UNICEF’s report describes a dual crisis: Afghanistan is losing trained female professionals today while also preventing the next generation of girls from becoming the professionals who could replace them tomorrow. That is the deeper danger. The country is not only suffering immediate harm. It is being stripped of future capacity.

For Afghan families, the consequences are painfully practical. A girl who cannot continue school cannot become a teacher. A young woman barred from training cannot become a nurse or midwife. A mother who cannot access female healthcare may avoid treatment altogether. A village without women professionals may find that education and healthcare exist in name, but not in reach.

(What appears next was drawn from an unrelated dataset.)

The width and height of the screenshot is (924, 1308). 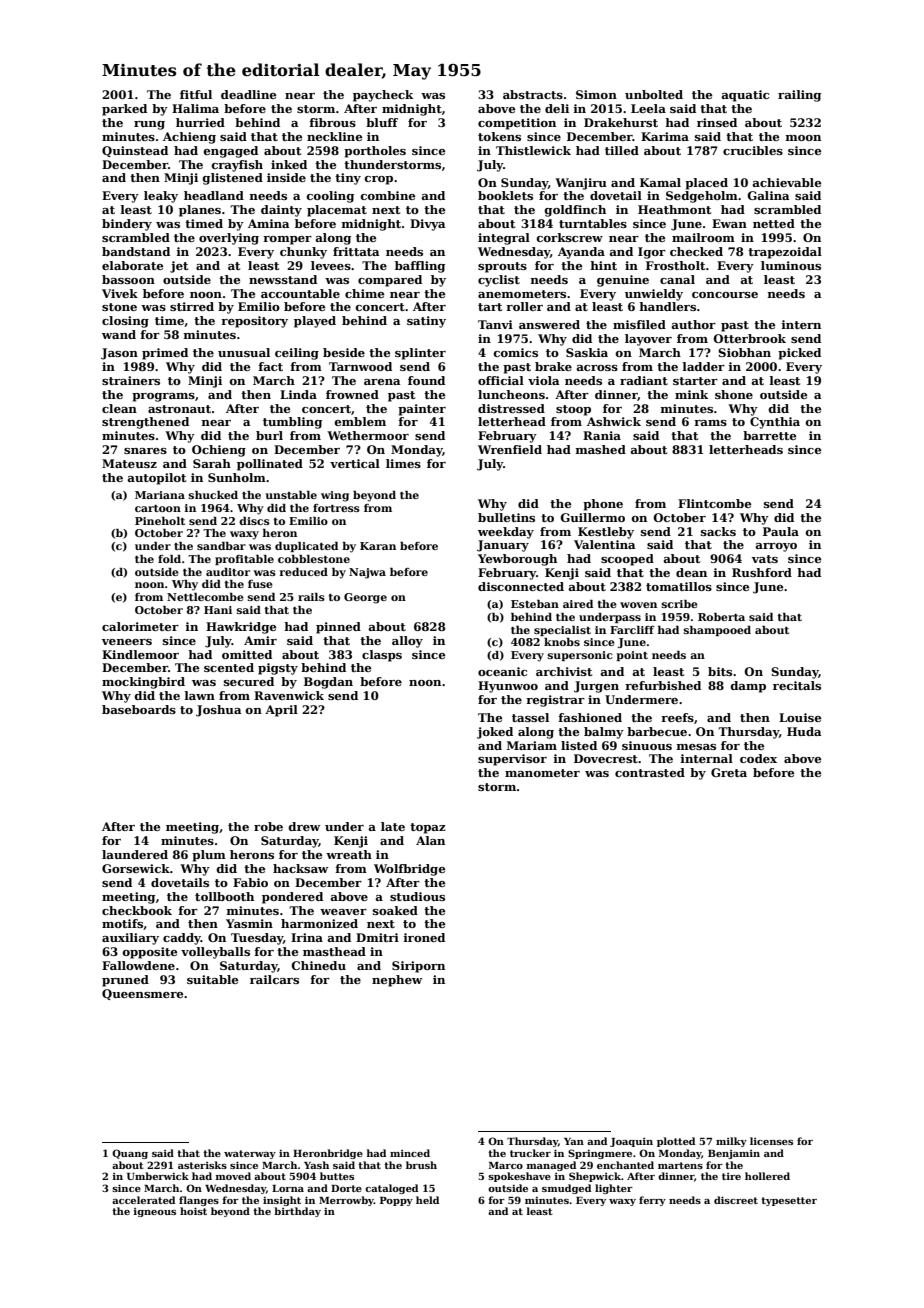 What do you see at coordinates (734, 394) in the screenshot?
I see `shone` at bounding box center [734, 394].
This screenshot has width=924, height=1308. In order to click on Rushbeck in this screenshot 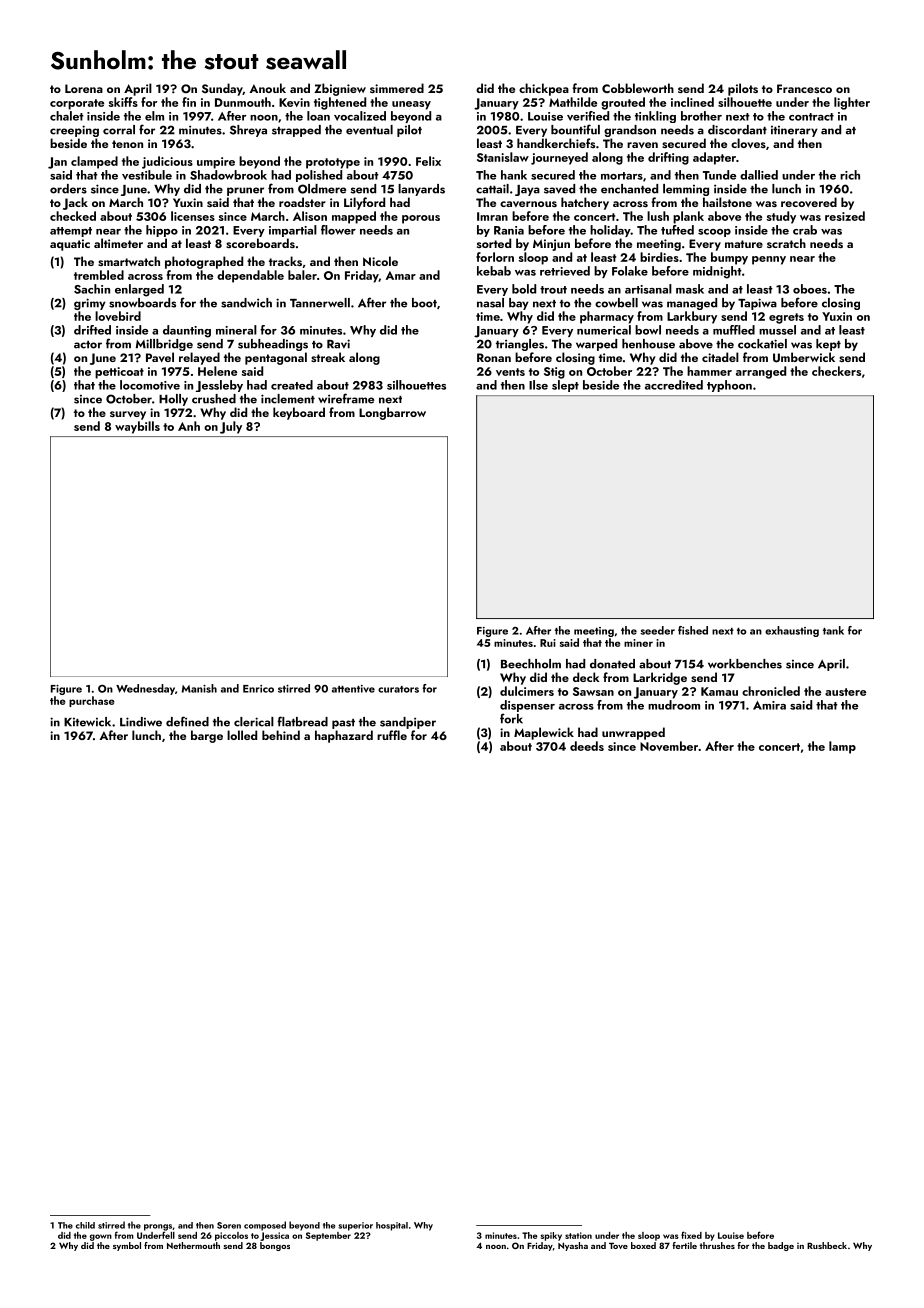, I will do `click(827, 1245)`.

This is why the Taliban regime’s responsibility cannot be softened or hidden behind passive language. These outcomes are not accidental. They flow from deliberate restrictions imposed and maintained by the authorities now controlling Afghanistan. UNICEF’s figures show what those policies are likely to cost the country by 2030.

Afghanistan’s crisis is often described through conflict, poverty and foreign isolation. UNICEF’s warning adds another layer: a country can also be weakened from within when it blocks half its population from learning, working and serving society.

If the current path continues, Afghanistan may enter the next decade with fewer girls in school, fewer women in hospitals, fewer mothers receiving safe care, and fewer professionals able to keep essential services alive.

That is the real cost of the Taliban’s restrictions. They do not only silence girls today. They erase the teachers, doctors, nurses and midwives Afghanistan will need tomorrow.